Brief A:
Answer these questions about the article on unsung women:
(i) On what date was the article published?
(ii) How many siblings was Kitty Perkins born among?
(iii) In what town was poverty described as rampant?

Source extract:

◆ ◆ ◆ ◆ ◆

Wonderous Unsung Women from Her-story

A compilation for Women’s History Month

but we celebrate women everyday so it’s relevant no matter the month

(In no particular order)

BY MEIRA BERLOW | April 19, 2022

Kitty B. Perkins

While the term “Black Barbie” has solidified its namesake in current pop culture online, the history behind the introduction of more racially comprehensive casts to the Barbie universe and the original creation of the Black Barbie itself is rarely brought to the limelight. 

Louvenia Perkins, more affectionately referred to as Kitty, was born one of seven siblings in the segregated late 1940s South Carolina. Despite her gilded future as one of the most omnipresent staples in Barbie history, she was originally never able to purchase a Barbie doll as a child. Not only was poverty rampant in her town of Spartanburg, but due to the fact that Barbie was a popular and high end fashion doll a majority of the releases were only regulated to “White Only” private shopping areas.

◆ ◆ ◆ ◆ ◆

Word and element location records:
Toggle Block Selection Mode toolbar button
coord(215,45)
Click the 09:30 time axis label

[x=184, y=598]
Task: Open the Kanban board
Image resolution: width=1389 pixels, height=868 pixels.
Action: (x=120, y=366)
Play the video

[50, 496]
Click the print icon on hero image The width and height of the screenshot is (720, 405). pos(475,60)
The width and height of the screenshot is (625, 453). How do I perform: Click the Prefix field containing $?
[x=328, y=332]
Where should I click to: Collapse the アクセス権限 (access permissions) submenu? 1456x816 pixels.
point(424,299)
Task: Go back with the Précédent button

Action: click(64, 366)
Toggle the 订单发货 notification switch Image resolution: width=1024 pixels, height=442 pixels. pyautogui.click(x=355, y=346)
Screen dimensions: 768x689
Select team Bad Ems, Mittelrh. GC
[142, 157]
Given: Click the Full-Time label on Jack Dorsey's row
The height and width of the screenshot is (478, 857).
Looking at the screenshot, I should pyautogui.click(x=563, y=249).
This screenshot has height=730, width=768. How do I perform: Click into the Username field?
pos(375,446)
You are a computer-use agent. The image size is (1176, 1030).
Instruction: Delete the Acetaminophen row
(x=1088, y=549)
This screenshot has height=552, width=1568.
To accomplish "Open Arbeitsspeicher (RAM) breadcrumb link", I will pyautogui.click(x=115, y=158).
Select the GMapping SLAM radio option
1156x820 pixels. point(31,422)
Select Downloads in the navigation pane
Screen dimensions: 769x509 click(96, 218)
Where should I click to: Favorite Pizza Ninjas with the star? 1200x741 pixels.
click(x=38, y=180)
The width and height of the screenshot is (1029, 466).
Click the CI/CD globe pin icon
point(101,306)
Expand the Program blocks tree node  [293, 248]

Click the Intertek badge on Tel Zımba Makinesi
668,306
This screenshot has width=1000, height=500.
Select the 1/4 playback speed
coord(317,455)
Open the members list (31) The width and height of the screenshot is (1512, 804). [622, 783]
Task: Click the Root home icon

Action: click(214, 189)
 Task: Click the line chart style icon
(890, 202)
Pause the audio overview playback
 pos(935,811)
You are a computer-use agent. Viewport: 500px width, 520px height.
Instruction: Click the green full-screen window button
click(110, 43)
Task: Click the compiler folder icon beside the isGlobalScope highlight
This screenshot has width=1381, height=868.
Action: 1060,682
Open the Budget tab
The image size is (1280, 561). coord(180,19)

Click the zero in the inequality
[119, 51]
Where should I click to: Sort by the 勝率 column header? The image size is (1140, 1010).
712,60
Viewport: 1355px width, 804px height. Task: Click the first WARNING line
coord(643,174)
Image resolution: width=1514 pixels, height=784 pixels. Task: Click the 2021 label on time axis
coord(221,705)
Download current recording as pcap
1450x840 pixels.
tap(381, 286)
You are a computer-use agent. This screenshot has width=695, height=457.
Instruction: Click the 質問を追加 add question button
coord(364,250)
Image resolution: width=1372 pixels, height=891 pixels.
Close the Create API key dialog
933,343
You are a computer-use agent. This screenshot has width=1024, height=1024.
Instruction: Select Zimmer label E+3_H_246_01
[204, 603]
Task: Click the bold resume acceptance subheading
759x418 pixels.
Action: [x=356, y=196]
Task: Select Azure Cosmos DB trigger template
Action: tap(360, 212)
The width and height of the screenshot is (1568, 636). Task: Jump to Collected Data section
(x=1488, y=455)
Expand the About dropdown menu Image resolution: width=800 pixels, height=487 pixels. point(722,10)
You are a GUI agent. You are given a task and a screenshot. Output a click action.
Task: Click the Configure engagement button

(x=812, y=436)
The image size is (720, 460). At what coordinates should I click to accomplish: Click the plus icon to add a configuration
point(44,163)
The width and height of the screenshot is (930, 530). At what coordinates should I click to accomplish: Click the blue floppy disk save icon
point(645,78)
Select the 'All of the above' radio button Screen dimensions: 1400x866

◆ ◆ ◆ ◆ ◆

Brief B:
Copy out the part of the records that opens with their first line and closes with the line containing "Click the print".

Complete response A:
(i) April 19, 2022
(ii) Seven
(iii) Spartanburg

Complete response B:
Toggle Block Selection Mode toolbar button
coord(215,45)
Click the 09:30 time axis label

[x=184, y=598]
Task: Open the Kanban board
Image resolution: width=1389 pixels, height=868 pixels.
Action: (x=120, y=366)
Play the video

[50, 496]
Click the print icon on hero image The width and height of the screenshot is (720, 405). pos(475,60)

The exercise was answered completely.